医学界新聞

寄稿

2014.08.11

【視点】

頻脈性不整脈は正しい学術用語か?

兼本 成斌(兼本内科・循環器科クリニック院長)


 わが国の医学雑誌や医学書籍では,心拍数の多い不整脈をひとまとめにして頻脈性不整脈,心拍数の少ない不整脈は徐脈性不整脈という学術用語で統一されている。しかしこれらは正しい学術用語なのであろうか? 最近とみに注目されている心房細動では頻拍性であっても頻脈性でないことは日常茶飯事であり,現在通用している頻脈性心房細動が誤った学術用語であり,頻拍性心房細動でなければならないことはご納得いただけると思う。日常診療で頻繁に使用され,以前から誰も疑問を挟まなかった学術用語にあえて問題を提起したい。ここでは頻脈性不整脈について論じる。

 心拍数が100回/分以上ある場合,日本語には頻脈・頻拍と2つの学術用語がある。中国語には頻脈搏と頻拍の2つがあるため,中国語由来であろう。しかし,英語はtachycardia,独語はTachykardie,仏語はtachycardie,スペイン・ポルトガル語はtaquicardiaと,欧米では1語だけである。語源はギリシャ語のtakhus=swift,kardia=heartに由来しており,ラテン語ではtachycardiaである。

 広辞苑で「しんぱく」を引くと心拍・心搏と記載されている。頻脈・徐脈は記載されているが,頻拍・徐拍は記載されていない。患者さんに頻拍・徐拍という単語を質問しても誰も知らない。

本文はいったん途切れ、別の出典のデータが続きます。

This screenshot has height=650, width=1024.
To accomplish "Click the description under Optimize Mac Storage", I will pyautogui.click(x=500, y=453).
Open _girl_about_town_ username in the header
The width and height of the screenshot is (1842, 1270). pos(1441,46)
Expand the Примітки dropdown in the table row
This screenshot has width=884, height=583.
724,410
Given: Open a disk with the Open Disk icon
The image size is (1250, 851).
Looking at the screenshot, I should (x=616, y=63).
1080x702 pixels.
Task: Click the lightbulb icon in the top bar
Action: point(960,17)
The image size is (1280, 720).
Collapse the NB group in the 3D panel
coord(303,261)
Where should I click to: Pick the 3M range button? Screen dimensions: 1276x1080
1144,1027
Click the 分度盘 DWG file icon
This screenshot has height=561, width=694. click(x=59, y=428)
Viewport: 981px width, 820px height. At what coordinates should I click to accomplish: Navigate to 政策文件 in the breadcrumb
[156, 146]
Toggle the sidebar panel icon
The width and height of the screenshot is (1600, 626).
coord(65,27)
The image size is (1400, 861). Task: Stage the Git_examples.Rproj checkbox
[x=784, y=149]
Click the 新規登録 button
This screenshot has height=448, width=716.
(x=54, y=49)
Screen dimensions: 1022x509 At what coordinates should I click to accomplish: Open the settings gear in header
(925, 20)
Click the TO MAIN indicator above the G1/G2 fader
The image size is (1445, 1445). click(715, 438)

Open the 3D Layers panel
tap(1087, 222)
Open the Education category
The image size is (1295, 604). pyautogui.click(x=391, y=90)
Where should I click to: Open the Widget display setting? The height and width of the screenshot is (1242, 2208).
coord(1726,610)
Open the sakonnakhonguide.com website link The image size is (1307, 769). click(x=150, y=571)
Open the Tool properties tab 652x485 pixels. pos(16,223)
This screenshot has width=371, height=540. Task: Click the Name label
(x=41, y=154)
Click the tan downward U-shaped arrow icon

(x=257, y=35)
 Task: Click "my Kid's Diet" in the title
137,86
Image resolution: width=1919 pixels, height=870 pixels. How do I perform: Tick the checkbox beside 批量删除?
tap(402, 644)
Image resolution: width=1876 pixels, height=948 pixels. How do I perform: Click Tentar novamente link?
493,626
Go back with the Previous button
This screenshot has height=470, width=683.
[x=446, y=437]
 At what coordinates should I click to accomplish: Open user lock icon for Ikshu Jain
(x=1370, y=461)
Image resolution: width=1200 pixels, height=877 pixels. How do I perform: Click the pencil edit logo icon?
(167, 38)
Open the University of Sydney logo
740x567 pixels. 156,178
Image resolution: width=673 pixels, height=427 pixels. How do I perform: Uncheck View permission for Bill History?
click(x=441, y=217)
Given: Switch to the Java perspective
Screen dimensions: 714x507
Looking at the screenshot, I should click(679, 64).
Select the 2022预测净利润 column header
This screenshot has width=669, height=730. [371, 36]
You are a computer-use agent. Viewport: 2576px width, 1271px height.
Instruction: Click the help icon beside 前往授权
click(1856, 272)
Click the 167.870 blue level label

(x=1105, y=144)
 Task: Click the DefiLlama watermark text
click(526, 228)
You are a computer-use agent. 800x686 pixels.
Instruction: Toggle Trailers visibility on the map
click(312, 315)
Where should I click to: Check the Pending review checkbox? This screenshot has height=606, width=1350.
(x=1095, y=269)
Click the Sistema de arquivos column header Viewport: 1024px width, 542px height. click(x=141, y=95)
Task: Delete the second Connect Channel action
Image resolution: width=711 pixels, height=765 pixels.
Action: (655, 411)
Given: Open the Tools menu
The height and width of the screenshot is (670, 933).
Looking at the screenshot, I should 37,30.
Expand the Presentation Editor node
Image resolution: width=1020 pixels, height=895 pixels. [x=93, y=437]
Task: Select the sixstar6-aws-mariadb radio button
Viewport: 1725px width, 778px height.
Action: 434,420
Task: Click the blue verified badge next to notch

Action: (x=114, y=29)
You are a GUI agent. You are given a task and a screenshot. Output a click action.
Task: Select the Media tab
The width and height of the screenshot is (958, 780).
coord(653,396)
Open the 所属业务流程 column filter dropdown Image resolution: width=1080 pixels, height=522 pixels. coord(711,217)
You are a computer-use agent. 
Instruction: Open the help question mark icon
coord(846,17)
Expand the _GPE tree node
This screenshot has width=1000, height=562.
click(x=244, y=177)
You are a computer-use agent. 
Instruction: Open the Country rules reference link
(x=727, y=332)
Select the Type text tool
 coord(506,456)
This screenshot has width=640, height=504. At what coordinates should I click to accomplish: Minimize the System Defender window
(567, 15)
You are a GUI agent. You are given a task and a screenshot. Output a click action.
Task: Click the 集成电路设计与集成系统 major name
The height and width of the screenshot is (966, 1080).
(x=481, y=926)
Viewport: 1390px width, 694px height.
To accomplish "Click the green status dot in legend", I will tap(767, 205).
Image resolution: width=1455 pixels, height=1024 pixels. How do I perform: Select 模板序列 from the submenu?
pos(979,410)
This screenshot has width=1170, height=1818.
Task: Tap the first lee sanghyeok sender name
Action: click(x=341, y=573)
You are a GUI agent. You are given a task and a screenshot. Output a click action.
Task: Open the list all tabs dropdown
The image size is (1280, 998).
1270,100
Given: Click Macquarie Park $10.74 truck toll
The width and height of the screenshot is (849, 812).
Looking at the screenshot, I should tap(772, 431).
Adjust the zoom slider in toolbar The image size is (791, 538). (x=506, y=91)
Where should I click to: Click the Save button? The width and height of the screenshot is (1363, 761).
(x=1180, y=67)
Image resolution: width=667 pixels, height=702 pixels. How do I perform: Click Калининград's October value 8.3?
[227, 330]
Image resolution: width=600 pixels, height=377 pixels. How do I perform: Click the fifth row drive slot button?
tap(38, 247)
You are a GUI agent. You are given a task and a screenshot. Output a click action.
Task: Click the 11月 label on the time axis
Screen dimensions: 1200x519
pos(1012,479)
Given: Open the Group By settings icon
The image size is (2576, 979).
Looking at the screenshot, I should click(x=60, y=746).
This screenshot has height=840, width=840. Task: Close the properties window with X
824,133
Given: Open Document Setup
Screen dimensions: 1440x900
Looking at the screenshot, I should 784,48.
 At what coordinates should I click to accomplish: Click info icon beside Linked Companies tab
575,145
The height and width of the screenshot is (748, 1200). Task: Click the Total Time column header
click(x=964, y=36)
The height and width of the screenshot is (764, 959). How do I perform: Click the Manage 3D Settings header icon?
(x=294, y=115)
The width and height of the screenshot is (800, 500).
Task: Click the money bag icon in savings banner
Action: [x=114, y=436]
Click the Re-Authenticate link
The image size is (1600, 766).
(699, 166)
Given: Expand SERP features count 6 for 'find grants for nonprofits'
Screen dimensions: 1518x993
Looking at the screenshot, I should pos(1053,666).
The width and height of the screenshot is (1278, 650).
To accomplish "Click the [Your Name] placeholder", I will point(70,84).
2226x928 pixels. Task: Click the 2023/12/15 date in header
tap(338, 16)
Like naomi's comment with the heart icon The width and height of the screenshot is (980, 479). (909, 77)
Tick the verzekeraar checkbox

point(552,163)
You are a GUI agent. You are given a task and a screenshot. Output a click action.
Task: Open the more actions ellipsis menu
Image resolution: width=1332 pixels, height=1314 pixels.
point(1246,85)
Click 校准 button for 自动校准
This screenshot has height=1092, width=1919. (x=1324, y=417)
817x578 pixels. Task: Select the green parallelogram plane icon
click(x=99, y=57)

 学術用語集ではどうであろうか。『内科学用語集 第5版』は英和辞典形式でtachycardiaを引くと「頻脈,〔心〕頻脈」と記載されている。sinus -は「洞性頻拍(脈)」とどちらを用いてもよいことになっている。sustained ventricular -は「持続性心室頻拍」とこちらは「頻脈」は入っていない。しかしventricular -は「心室〔性〕頻拍(脈)」とあり,心室頻脈も学術用語となってしまう。『循環器学用語集 第3版』はおのおの正しく用いられている。

 問題となるのはtachyarrhythmiaの項目である。『内科学用語集 第5版』では「頻拍性不整脈,不整頻拍」であり,部位別の術語は記載されていない。一方,『循環器学用語集 第3版』では「頻脈性不整脈」となっている。それでatrial -は心房頻脈性不整脈,supraventricular -は上室頻脈性不整脈,ventricular -は心室頻脈性不整脈と「頻脈性」に変わってしまっている。

 筆者は,学術用語としては頻脈・頻拍を欧米流に「頻拍」一つに統一したほうがよく,少なくとも頻拍性不整脈に改新すべきと以前から思っており,この場で提起したい。


兼本 成斌
1968年慶大医学部卒。旧西独Johann Wolfgang Goethe大(フランクフルト)医学部へ留学。留学中,PTCA(経皮的冠動脈形成術)を日本へ最初に紹介した。近著に『はじめての心電図 第2版増補版』(医学書院)がある。